Third-party access to energy transport infrastructure
Each Party shall ensure that owners or operators of energy transport infrastructure or other entities holding relevant responsibility in relation to such infrastructure, in its territory grant non-discriminatory access to energy transport infrastructure for the transport of electricity generated or gas produced by any covered enterprise in its territory 7, if regulatory and technical requirements are met, and if capacity is available in the energy transport infrastructure. A decision on access to the energy transport infrastructure shall be made within a reasonable period of time from the date of the request for access.
7 This Article shall only apply in respect of covered enterprises in the territory of a Party that comply with that Party’s applicable laws and regulations.
Each Party shall ensure that any access to and use of energy transport infrastructure provided to a covered enterprise is on reasonable and non-discriminatory terms and conditions and at appropriately cost-reflective tariffs or at market-based tariffs8. Each Party shall ensure that any standard terms and conditions9, and any regulated tariffs or principles for determining negotiated tariffs for the access to and use of energy transport infrastructure are made publicly available.

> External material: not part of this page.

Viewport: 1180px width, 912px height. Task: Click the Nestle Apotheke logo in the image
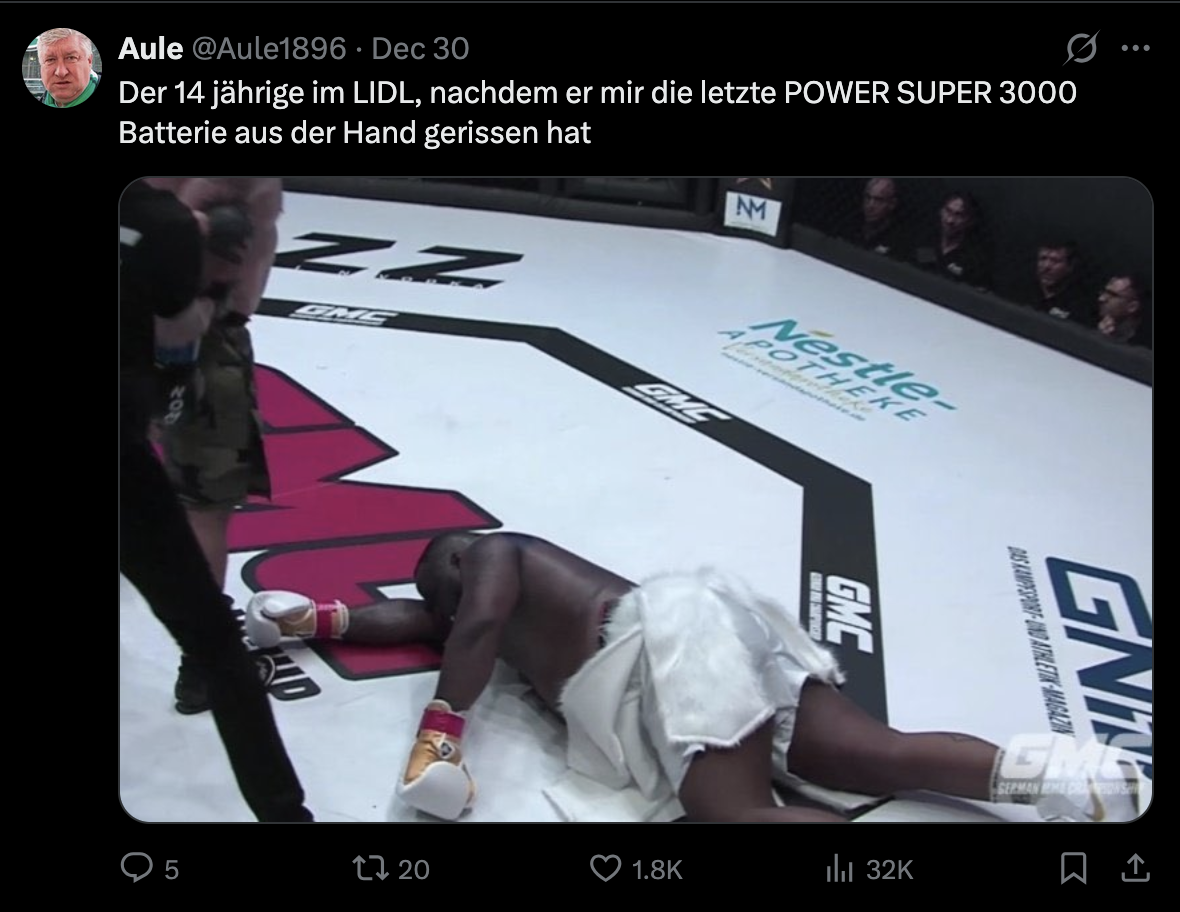coord(837,369)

Nothing in this Article shall prevent a Party from adopting or maintaining through its laws and regulations a derogation from paragraphs 1 or 2 that is designed to achieve a legitimate public policy objective,10 provided that such a derogation is:
based on transparent criteria;
non-discriminatory; and
in the case of a derogation from paragraph 1, necessary to achieve that legitimate public policy objective.

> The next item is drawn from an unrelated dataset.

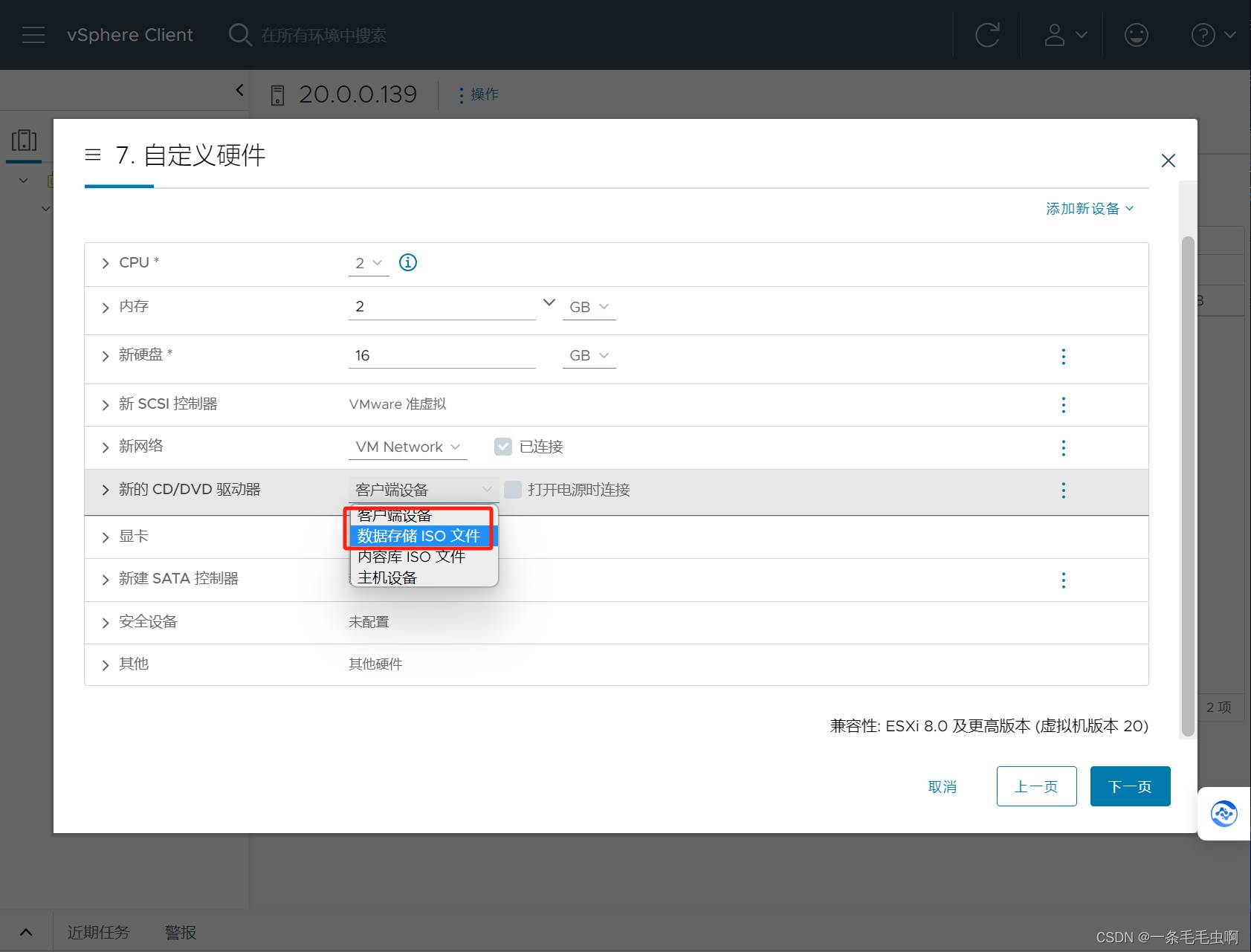Toggle the 已连接 network checkbox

As markets for renewable fuels and low carbon fuels continue to develop, each Party shall endeavour to apply the commitments set out in this Article with respect to transport infrastructure for such fuels.
This Article does not apply to a measure adopted or maintained with respect to Australia's Foreign Investment Framework which prohibits or otherwise conditions access to energy transport infrastructure by a covered enterprise, if entry [35 Foreign Investment Framework] to Annex 9-[D (Future measures)] applies to such a measure.

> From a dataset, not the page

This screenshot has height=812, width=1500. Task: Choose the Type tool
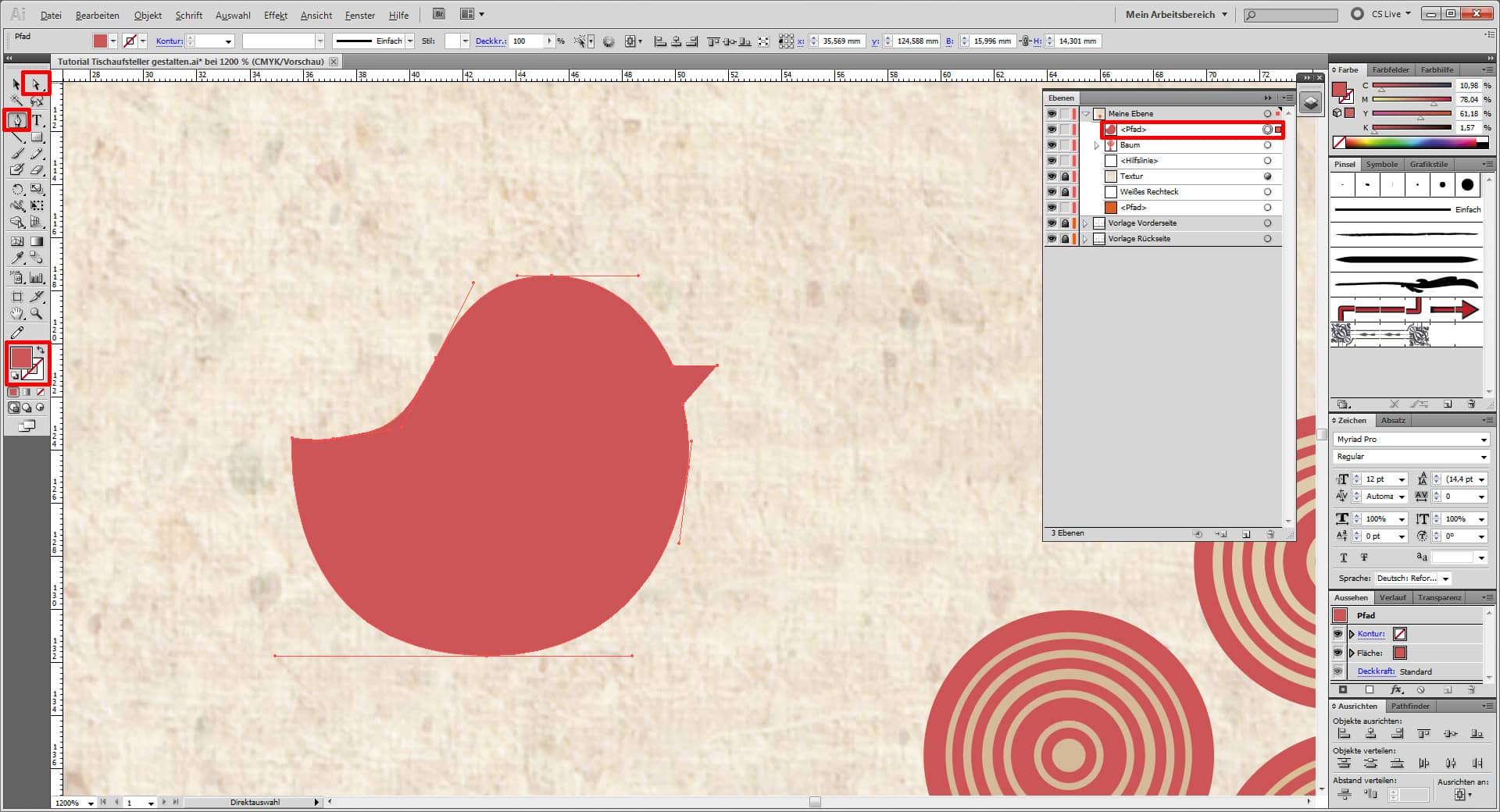[x=37, y=120]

8 For greater certainty, in Australia, tariffs for energy infrastructure for the transport of gas are "market-based" to the extent that they are commercially negotiated or arbitrated in accordance with the regulatory framework in the National Gas Law and National Gas Rules. That regulatory framework applies to all potential users of the infrastructure in a non-discriminatory manner.
9 For greater certainty, "standard terms and conditions" does not include commercially negotiated terms and conditions.
10 For greater certainty, legitimate public policy objectives include, but are not limited to, supporting the deployment of renewable energy and maintaining the security or reliability of an energy system.
Regulatory authority
For the purposes of Article 12.10 (Third-party access to energy transport infrastructure), each Party shall establish, maintain or designate one or more independent bodies that shall be entrusted to resolve disputes regarding appropriate terms, conditions and tariffs for access to, and use of, energy transport infrastructure within a reasonable period of time, and that shall:
act impartially and transparently; and
be legally distinct and functionally separate from operators, owners or users of energy transport infrastructure.
Electricity generated from renewable energy sources
The Parties recognise the important contribution that renewable energy can make in reducing greenhouse gas emissions to mitigate climate change.
To this end, each Party shall seek to facilitate:
investment in renewable energy generation; and
the integration of renewable energy generation into electricity systems.
Each Party shall seek to ensure that owners or operators of energy infrastructure for the transport of electricity, or other entities holding relevant responsibility for the operation of the electricity system, within its territory provide or procure balancing services.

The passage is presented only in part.